如何动态创建相关类型？

Question

How do I determine the type of a class that is related to another class dynamically?

I have figured out a solution, the only problem is that I ended up having to use a define that has to be used in all of the derived classes.

Is there a simpler way to do this that doesn't need upkeep for ever class that is added?

Things to note: both the class and the related class will always have their respective base class, the different classes can share a related class, and as in the example I would like the control class to own the view.

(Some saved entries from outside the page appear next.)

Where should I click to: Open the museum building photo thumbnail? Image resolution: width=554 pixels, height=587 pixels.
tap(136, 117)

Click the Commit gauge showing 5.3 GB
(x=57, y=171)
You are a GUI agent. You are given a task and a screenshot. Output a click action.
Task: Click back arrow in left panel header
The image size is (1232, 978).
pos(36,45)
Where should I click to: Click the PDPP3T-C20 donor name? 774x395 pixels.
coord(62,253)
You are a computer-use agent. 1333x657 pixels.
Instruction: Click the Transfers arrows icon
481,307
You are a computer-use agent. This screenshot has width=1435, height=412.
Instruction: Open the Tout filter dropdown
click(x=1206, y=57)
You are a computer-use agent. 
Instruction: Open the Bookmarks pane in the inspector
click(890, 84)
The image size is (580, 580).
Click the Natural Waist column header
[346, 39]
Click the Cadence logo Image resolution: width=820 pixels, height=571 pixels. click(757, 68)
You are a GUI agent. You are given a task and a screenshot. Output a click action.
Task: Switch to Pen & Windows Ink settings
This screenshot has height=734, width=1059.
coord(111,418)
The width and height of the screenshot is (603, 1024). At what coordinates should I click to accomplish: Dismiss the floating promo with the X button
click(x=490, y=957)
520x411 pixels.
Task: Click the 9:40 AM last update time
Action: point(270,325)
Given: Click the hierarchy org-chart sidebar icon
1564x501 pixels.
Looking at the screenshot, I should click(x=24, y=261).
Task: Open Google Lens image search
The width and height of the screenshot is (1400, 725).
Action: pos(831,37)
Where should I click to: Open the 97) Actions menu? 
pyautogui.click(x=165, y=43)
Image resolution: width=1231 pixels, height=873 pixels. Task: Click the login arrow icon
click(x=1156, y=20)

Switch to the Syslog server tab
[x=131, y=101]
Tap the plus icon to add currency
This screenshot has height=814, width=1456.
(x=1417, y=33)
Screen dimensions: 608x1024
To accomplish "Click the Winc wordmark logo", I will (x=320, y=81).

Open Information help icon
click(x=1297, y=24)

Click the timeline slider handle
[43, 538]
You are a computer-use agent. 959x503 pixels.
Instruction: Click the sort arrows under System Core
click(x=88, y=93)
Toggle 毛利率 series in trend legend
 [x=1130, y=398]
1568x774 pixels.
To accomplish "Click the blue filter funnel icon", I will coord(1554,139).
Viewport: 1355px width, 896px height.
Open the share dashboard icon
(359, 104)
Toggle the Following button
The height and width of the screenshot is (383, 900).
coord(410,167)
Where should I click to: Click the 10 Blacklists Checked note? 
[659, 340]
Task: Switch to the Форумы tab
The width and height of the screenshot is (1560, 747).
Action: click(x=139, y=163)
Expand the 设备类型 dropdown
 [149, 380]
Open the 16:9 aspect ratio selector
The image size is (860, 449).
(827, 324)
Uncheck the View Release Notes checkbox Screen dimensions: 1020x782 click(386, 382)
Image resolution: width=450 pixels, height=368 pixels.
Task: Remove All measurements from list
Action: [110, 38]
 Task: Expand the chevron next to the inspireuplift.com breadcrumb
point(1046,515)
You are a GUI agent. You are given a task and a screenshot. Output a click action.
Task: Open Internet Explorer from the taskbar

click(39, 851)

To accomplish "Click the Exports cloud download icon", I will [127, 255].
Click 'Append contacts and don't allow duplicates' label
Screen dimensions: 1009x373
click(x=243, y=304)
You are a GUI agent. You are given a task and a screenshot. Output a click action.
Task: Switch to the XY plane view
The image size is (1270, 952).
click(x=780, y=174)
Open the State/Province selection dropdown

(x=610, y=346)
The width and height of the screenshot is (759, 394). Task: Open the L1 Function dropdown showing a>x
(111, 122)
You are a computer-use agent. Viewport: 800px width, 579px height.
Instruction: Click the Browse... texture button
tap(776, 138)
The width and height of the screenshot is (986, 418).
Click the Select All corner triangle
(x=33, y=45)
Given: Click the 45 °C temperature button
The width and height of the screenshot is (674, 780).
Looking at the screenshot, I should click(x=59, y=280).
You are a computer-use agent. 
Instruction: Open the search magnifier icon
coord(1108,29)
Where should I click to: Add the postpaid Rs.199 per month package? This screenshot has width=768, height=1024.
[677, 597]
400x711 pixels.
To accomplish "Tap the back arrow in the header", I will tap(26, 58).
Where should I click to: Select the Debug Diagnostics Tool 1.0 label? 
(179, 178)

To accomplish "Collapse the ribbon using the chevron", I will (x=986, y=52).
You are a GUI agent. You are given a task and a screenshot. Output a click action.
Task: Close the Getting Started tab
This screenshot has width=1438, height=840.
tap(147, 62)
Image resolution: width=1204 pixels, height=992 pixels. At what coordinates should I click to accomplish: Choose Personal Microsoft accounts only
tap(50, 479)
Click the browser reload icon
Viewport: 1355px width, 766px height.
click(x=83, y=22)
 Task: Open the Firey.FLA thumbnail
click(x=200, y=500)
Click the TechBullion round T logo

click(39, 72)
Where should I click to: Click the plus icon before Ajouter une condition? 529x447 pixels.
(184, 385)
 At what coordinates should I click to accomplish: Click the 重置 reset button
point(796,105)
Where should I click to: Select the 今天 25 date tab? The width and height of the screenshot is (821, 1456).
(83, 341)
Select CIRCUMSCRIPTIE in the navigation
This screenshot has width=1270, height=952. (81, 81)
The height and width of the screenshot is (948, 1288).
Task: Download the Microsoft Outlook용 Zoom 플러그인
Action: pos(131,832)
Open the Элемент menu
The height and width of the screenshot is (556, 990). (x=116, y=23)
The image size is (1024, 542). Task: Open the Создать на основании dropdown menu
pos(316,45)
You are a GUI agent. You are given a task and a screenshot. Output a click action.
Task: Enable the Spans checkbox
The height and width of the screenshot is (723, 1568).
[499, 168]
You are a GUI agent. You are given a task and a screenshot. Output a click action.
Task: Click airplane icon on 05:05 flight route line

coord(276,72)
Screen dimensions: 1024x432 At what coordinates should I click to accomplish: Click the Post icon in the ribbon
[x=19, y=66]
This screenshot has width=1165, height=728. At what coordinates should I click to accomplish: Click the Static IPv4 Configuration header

This is what I have now. The only thing I have to upkeep is the switch, but I would like to have it so I only need to add code insted of going back and changing it.

#include <iostream>
#include <string>

class model 
{
public:
  model( int id ) : id(id) {}

  int id;
};

class view 
{
public:
  view( model *m ) {}

  virtual std::string display() 
  {
     return "view";
  }
};

class otherView : public view 
{
public:
  otherView( model *m ) : view(m) {}

  std::string display() 
  {
     return "otherView";
  }
};


class control 
{
public:
  control( model *m ) : m_(m), v_( createRelated() ) {}

  ~control() 
  { 
     delete v_; 
  }
  std::string display() 
  {
     if ( v_ )
        return v_->display();
     return "No view";
  }

  view *createRelated() 
  {
     switch( m_->id )  
     {
     case 0:
       return new view( m_ );
     case 1:
       return new otherView( m_ );
     default:
       return NULL;
     }
  }

  model *m_;
  view  *v_;
};

int main( void ) {
  model m(0);
  model om(1);
  model nm(2);

  control c1( &m );
  control c2( &om );
  control c3( &nm );

  std::cout << c1.display() << std::endl;
  std::cout << c2.display() << std::endl;
  std::cout << c3.display() << std::endl;
}

Answer 1

A possible solution would be to change model to accept a pointer to a function that creates the related class, instead of passing an 'id':

typedef view* (*make_function)(model*);

class model
{
public:
    model(make_function a_make) : make_(a_make) {}
    view* make() const { return make_(this); }
...
private:
    make_function make_;
};

Each of view classes to provide a static method that creates an instance of itself:

class view
{
public:
    static view* make(model* m) {  return new view(m); }
};

class otherView: public view
{
public:
    static view* make(model* m) {  return new otherView(m); }
};

Then 'createRelated()' would become:

view* control::createRelated()
{
    return m_->make();
}

Example use:

model m1(&view::make);
model m2(&otherView::make);

Hope that helps.

Answer 2

您基本上是在寻找一种称为Virtual Constructor的技术。

Answer 3

您是否正在寻找工厂设计模式 ？

Answer 4

You might need some virtual functions. Even if you pass an object of type B derived from type A:

void f(A &objA) {
  objA.f();
}

int main() {
  B objB;
  f(objB);
  return 0;
}

if A::f() is defined to be virtual, then B::f() will be invoked. So you do not need to know that objA was an objB.